(Adds analyst comment)
By Bill Berkrot
Nov 7 (Reuters) - Scientific instruments maker PerkinElmer Inc on Monday reported its third-quarter revenue declined, missing Wall Street estimates, and it lowered the high end of its full-year earnings forecast by 8 cents.
However, aided by lower costs, the company managed to post a profit slightly above analysts’ expectations.
Excluding special items, PerkinElmer had adjusted earnings of 68 cents per share, topping analysts’ average expectations by 2 cents, according to Thomson Reuters I/B/E/S.

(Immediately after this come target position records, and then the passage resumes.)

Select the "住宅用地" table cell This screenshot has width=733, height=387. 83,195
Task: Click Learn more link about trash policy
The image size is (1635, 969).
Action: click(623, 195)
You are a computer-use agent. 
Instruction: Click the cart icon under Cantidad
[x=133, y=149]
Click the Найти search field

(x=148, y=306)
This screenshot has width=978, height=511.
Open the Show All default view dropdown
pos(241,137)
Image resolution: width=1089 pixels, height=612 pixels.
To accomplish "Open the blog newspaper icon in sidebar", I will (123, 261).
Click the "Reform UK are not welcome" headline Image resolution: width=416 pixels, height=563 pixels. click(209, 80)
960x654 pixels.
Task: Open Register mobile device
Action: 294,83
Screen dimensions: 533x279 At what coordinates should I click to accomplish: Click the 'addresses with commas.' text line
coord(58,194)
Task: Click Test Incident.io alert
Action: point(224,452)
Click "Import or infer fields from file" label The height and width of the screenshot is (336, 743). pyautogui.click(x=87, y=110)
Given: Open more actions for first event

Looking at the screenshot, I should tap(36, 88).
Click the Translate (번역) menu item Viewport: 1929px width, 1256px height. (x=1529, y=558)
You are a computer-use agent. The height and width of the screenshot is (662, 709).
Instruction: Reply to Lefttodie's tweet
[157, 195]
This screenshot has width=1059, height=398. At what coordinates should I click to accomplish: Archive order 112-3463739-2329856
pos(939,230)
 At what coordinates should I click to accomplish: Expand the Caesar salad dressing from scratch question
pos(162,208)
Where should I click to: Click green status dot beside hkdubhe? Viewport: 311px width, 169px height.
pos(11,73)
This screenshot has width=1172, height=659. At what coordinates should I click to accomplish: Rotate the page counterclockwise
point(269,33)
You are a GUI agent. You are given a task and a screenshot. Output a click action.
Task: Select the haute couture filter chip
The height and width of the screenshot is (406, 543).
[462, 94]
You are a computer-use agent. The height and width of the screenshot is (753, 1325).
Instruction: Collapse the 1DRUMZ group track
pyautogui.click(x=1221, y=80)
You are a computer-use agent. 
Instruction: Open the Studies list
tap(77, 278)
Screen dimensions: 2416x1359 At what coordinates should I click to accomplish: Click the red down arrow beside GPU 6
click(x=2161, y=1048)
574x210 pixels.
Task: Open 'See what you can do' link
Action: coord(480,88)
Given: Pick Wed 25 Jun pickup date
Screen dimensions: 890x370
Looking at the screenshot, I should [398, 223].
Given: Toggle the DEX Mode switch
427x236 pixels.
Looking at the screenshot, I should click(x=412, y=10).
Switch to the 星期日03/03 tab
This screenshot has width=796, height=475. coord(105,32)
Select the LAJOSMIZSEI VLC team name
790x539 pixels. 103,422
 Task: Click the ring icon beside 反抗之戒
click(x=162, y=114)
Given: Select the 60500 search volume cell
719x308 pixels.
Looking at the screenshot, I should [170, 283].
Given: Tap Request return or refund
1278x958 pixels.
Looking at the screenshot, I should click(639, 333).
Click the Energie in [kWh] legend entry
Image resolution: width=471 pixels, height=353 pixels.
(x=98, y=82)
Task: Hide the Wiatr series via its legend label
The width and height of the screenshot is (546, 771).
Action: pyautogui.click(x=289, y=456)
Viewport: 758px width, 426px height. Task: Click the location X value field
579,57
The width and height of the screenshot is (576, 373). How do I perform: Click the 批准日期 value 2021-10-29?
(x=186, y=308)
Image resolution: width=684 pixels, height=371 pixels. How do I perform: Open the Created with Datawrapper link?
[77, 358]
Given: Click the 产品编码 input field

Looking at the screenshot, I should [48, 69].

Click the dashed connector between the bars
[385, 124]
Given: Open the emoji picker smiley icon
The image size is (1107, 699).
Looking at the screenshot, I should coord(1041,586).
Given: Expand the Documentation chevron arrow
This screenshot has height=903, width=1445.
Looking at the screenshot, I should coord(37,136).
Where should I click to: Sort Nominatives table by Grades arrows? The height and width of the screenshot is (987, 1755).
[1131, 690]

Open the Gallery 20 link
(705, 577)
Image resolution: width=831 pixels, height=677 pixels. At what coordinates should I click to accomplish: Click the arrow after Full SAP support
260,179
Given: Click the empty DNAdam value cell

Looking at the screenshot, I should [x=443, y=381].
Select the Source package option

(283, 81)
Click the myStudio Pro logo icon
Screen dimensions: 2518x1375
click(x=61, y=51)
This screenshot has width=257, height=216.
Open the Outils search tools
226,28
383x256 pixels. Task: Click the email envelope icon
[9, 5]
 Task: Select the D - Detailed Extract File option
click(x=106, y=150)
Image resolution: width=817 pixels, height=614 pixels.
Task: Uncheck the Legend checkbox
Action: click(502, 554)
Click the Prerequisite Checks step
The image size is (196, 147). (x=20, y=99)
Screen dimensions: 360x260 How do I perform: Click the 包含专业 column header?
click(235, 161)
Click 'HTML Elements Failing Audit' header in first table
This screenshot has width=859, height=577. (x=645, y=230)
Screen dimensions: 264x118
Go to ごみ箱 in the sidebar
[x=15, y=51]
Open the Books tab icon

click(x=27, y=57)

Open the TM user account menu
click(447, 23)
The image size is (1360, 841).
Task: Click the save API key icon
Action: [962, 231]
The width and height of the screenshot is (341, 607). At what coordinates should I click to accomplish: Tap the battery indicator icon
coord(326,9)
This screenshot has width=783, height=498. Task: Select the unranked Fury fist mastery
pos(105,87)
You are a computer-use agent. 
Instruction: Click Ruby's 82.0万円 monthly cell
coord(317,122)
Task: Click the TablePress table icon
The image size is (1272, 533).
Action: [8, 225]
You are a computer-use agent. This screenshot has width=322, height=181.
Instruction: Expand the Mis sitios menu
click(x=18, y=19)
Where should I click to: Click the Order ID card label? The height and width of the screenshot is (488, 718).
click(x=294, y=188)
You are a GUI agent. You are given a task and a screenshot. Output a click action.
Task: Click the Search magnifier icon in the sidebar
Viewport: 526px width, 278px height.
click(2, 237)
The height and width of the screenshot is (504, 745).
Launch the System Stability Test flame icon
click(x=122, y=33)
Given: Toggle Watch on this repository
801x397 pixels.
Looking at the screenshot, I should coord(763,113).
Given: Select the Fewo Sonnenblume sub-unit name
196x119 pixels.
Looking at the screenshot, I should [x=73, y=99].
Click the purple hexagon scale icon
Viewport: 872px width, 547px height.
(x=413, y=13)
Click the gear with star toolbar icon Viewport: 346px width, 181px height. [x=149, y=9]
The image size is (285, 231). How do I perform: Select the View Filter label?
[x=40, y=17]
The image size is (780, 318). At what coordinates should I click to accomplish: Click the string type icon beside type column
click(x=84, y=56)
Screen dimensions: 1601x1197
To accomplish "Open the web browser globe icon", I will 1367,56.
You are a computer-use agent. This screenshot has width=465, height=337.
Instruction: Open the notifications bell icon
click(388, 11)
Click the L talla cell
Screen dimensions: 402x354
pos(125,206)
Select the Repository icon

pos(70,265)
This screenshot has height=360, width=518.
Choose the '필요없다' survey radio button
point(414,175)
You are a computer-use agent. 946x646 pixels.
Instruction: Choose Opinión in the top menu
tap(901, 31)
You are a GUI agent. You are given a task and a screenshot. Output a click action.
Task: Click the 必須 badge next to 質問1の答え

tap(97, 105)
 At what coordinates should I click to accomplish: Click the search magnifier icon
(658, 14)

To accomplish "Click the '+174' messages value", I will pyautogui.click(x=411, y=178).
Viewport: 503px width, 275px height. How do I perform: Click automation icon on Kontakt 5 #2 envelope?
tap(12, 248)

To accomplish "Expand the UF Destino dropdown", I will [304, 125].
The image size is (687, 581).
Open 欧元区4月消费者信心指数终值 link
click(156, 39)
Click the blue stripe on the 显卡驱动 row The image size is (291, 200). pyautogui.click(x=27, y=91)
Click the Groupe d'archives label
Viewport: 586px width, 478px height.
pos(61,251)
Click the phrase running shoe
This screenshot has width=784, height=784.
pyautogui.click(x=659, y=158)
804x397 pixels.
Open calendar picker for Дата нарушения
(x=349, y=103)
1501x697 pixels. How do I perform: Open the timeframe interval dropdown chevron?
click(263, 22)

“Core growth was broadly disappointing, however solid margin management cushioned the blow and allowed for a slight EPS beat,” Evercore ISI analyst Ross Muken said in a research note, adding that cost controls “offset the entirety of the revenue shortfall and saved operating profit.”
PerkinElmer narrowed its 2016 forecast and now sees adjusted earnings of $2.75 to $2.77 per share, down from its prior view of $2.75 to $2.85. The new midpoint is 4 cents below Wall Street estimates of $2.80 per share.
Sales for the quarter fell to $548 million from $563 million in the year-ago quarter. That was well short of Wall Street forecasts of $572.2 million.
“Our top-line performance was disappointing as our capital-intensive businesses experienced challenging market conditions,” Chief Executive Robert Friel said in a statement.
The company, which also makes environmental and food safety testing products, posted a net profit from continuing operations of $57.7 million, or 52 cents per share, compared with a profit of $54.9 million, or 48 cents a share, a year ago.
The Human Health division, which includes neonatal testing and other diagnostic equipment, saw sales fall 2 percent in part due to fewer selling days than in the year-ago quarter.
Environmental Health sales fell 5 percent due to constraints on capital spending for expensive equipment by customers.